March 15th – March 19th is Nutrition Awareness Week

Did you know IN.gov offers a Monthly Newsletter through the Indiana Family and Social Services Administration Division of Aging called “Peas and Carrots”? It’s true!

This month’s newsletter focuses on Nutrition Awareness, Gardening Benefits, a crossword and more!

Here is a blurb from the newsletter… 

Nutrition Awareness week is being celebrated this year March 15th-19th by the Areas on Aging across the state of Indiana. The nutrition coordinators have been working hard to ensure a colorful, tasty, and healthy meal in celebration.

The theme, Enhance your plate is meant to encourage the use of herbs and spices for their many benefits to enrich your plate. Herbs are typically considered as the fresh leaves of plants, with examples being oregano, rosemary, thyme, basil, parsley, and sage. Spices can consist of the stem, seed, fruit, root, flower or bark of the tree or plant, with examples being turmeric, black pepper, cinnamon, star anise, and ginger. One example of where a plant can produce both a spice and a herb include the plant, Coriandrum sativum, which produces cilantro (plant) and coriander (seed).

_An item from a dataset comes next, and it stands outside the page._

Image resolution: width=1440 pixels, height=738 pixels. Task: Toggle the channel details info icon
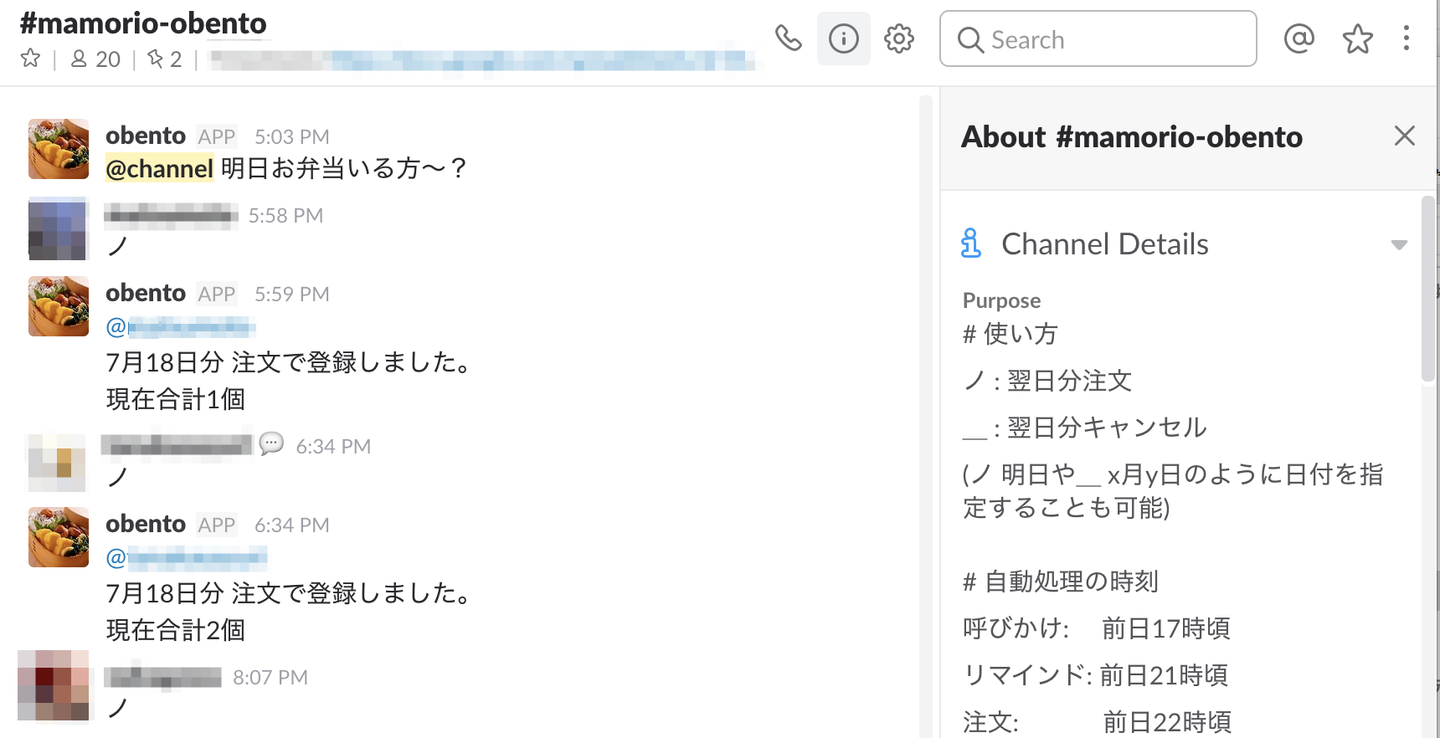coord(844,39)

Herbs and spices can be used in cooking to help flavor dishes, act as a preservative, and in some cases as a substitute to using salt as a seasoning. More recently, spices and herbs have been noted for their benefits to health with some having anti-inflammatory, antibacterial, nausea relief, or heart healthy benefits. Chef Nancy at Cancer Wellness at Piedmont suggest cooking with herbs and spices such as cilantro, turmeric, smoke paprika, garlic, cinnamon, ginger, basil, parsley, fresh mint, and rosemary.

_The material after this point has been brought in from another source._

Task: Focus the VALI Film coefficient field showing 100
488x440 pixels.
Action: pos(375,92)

The following tips may come in handy when using herbs and spices in cooking: when purchasing fresh herbs, wrap the stems in damp paper towels and store in a plastic bag in the refrigerator’s produce bin, use dried herbs in place of fresh herbs if the recipe calls for a small amount to lessen the price and the chance of waste, store dried herbs away from heat, moisture, and direct sunlight, add fresh herbs in the last few minutes of cooking (unless the recipe states otherwise), add dried herbs and spices near the beginning of cooking to aid in releasing their flavors, and 1 tablespoon of a fresh herb is equal to 1 teaspoon of the same herb when dried.